Once in a while, you have to make a yearly budget. You also have to periodically reflect on your financial priorities because some people can’t be trusted.
“So, bit of a funny story,” England said to the other members of the Security Council sitting in the conference room. “I was looking through the budget proposals when I see something just a little strange.” He slid the thick budget book to the center of the table and with a pen pointed to a particular line on the page. “This says ‘2AM runs to McDonald’s.’ And, it gets better, we’ve got $1000 set aside for that. One-thousand dollars, eight-hundred and ninety-three Euros, six-thousand something yuan–whatever the hell you want.”
He looked around the room. “Now, who wants to take a little guess at which one of us thinks we need one-thousand dollars for McDonald’s?”
“In my defense,” America started, “I do those runs with Japan and we use that time to talk about politics. Including important issues of national security–”
“Cut it,” China said tersely. “Cut if from the budget.”
“Well, if you look in the checkbook,” America said loudly, “you’ll see that last week I bought a little present for us.”
Russia asked, “Is it more stupid t-shirts that you think are funny but are actually very unfunny?”
America threw up his hands. “You guys loved those shirts! Come on. Tell ’em China. You loved the ‘Foxy Grandpa’ shirt. Next time I’ll get you one that says ‘I’m with crazy’ for when you’re out with North Korea.”
“You’re so clever, America,” China said.
“I’ll get one for him that says, ‘If found, return to China,’ and yours can say, ‘I’m not China.'”
“Stop, stop. You’re killing me with your unbridled wit.”
England said, “Why don’t you tell us what the surprise is, America?”
America folded his arms, leaned back in his chair, and smiled. “A popcorn machine.”
“A popcorn machine?” England asked. “Oh, good.
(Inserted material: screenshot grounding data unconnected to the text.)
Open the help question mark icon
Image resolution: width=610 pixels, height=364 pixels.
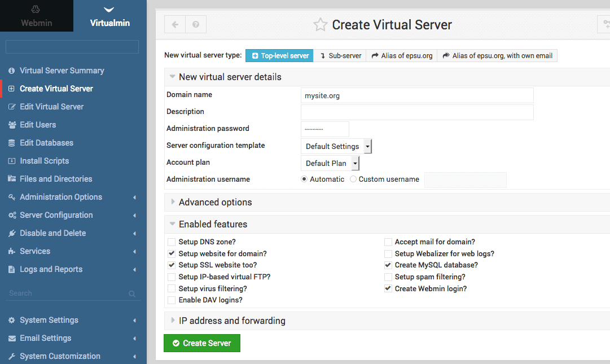(196, 25)
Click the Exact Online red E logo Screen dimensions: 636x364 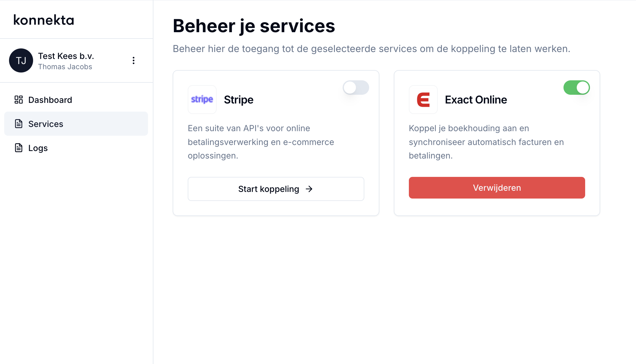click(423, 100)
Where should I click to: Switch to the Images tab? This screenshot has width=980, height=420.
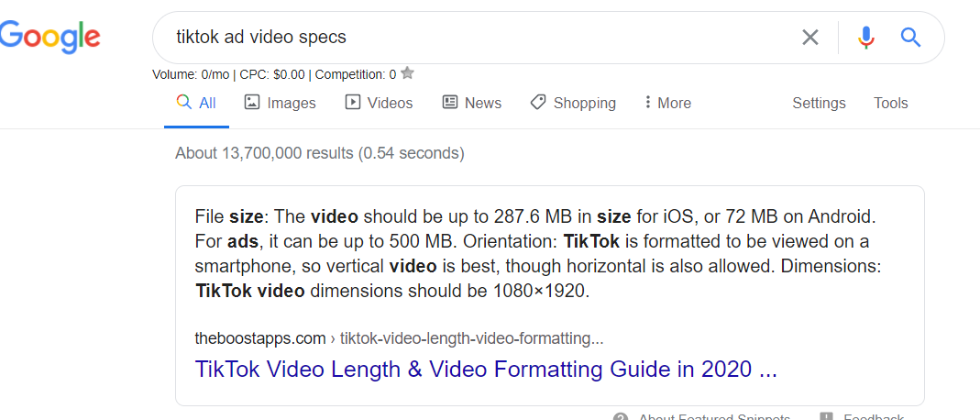coord(280,103)
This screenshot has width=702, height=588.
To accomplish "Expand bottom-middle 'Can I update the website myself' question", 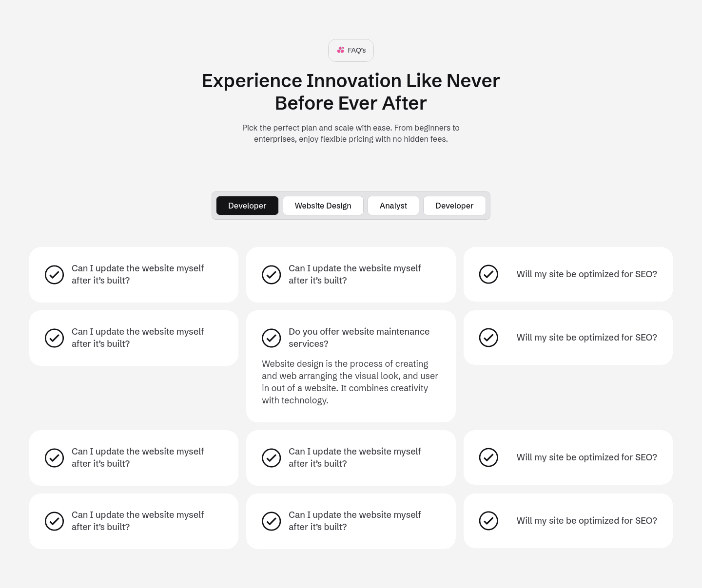I will (354, 521).
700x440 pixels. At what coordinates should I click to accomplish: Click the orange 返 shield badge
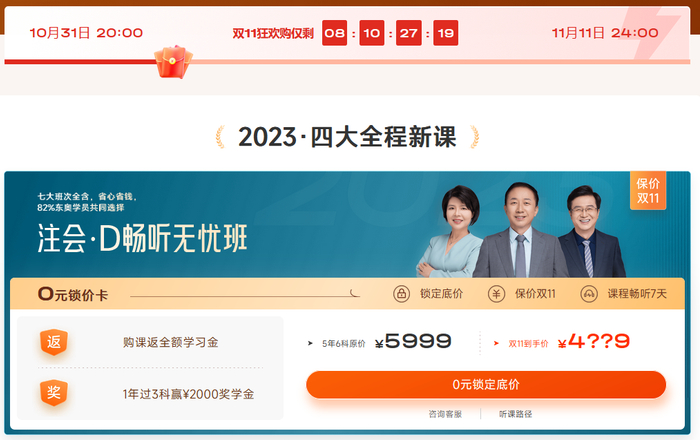pos(54,342)
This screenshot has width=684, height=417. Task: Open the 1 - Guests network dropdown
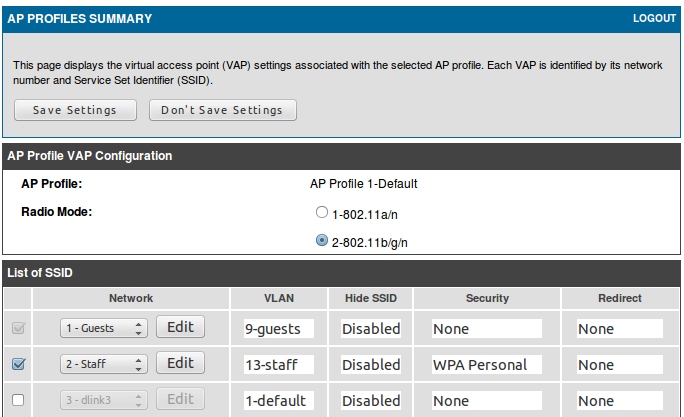[x=102, y=328]
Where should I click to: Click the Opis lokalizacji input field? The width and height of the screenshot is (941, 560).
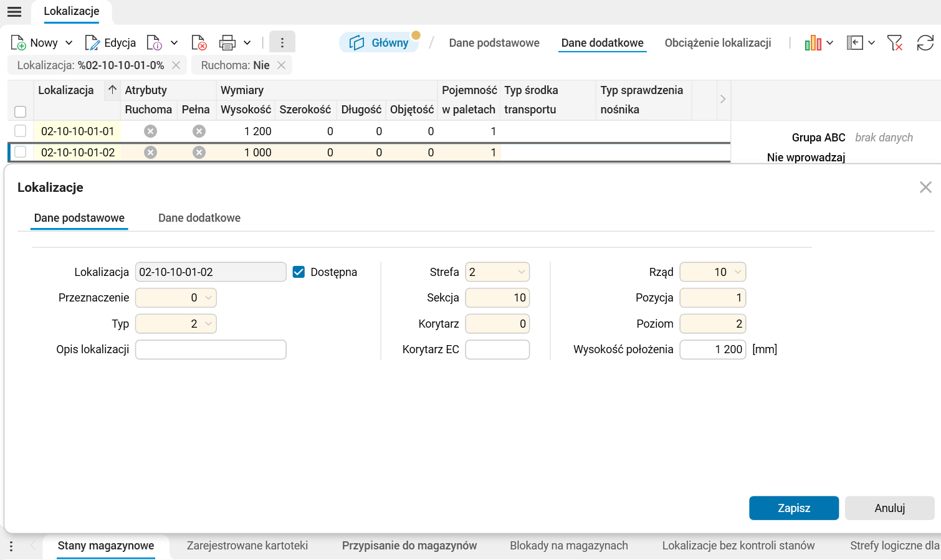[210, 349]
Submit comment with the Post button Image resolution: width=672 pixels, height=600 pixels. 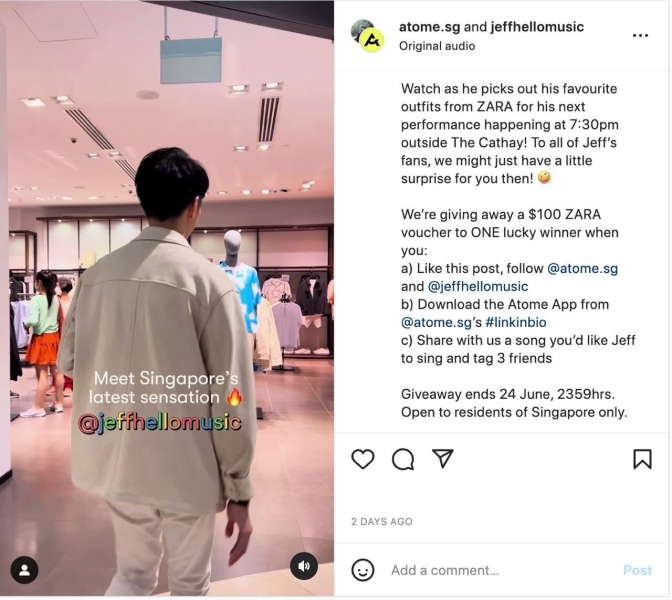tap(638, 570)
A popcorn machine. That’s what the Security Council needs. A bloody popcorn machine.”
“Why are you angry? Popcorn is delicious.”
Russia added softly, “I would have preferred a cotton candy machine.” France nodded toward her in approval.
“You should have taken a vote,” China said, characteristically ruining America’s fun.
“A–A vote? It’s a popcorn machine.” He leaned forward in some show of anger and faux-dominance. “Would you veto a popcorn machine, China?”
“I’ll veto anything.”
“You guys suck,” America said in a tone not dissimilar from that of an angry teen. “I’ll just enjoy it by myself, then. Nay, I’ll invite Japan over and we’ll pop us a batch and then talk about THAADs and naval defense and the Senkaku Islands.”
China was suddenly struck by a coughing fit–purely a coincidence and having nothing at all to do with the mention of the islands, he later assured them–and a concerned Russia tried rubbing his back. It clearly didn’t help, but she continued to do it anyway.
America looked ahead, pretending to talk to an imaginary camera. “See, kids? That’s what heavy industrialization and 500 years of chain-smoking will do to ya.”
In the end, they decided to debate the rest of the budget while enjoying a buttery snack.
I had no idea what to post today. I was gonna do a comic but Windows ruined my drawing tablet with their latest update and I quickly lost motivation. I have about three other stories in the works but none of them are ready to publish. I was frantically looking through my drafts when I see this–a fully written, although short, story about a popcorn maker. Okay, this’ll do.
This has been sitting in my drafts for ages and I honestly have no idea what prompted me to write this in the first place. This definitely takes place before the Trump era. I don’t think Trump’s America would try trolling China that hard re: ocean territory and disputed islands. Or maybe he would, who knows?